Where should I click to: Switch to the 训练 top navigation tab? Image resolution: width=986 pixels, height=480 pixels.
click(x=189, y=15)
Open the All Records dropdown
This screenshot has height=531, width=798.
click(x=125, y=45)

▶ PROBLEM STATEMENT: Retype every line of the material exactly as given.

▶ SOLUTION TO THE PROBLEM:
Where should I click to: Switch to the 训练 top navigation tab? Image resolution: width=986 pixels, height=480 pixels.
click(x=189, y=15)
Open the All Records dropdown
This screenshot has height=531, width=798.
click(x=125, y=45)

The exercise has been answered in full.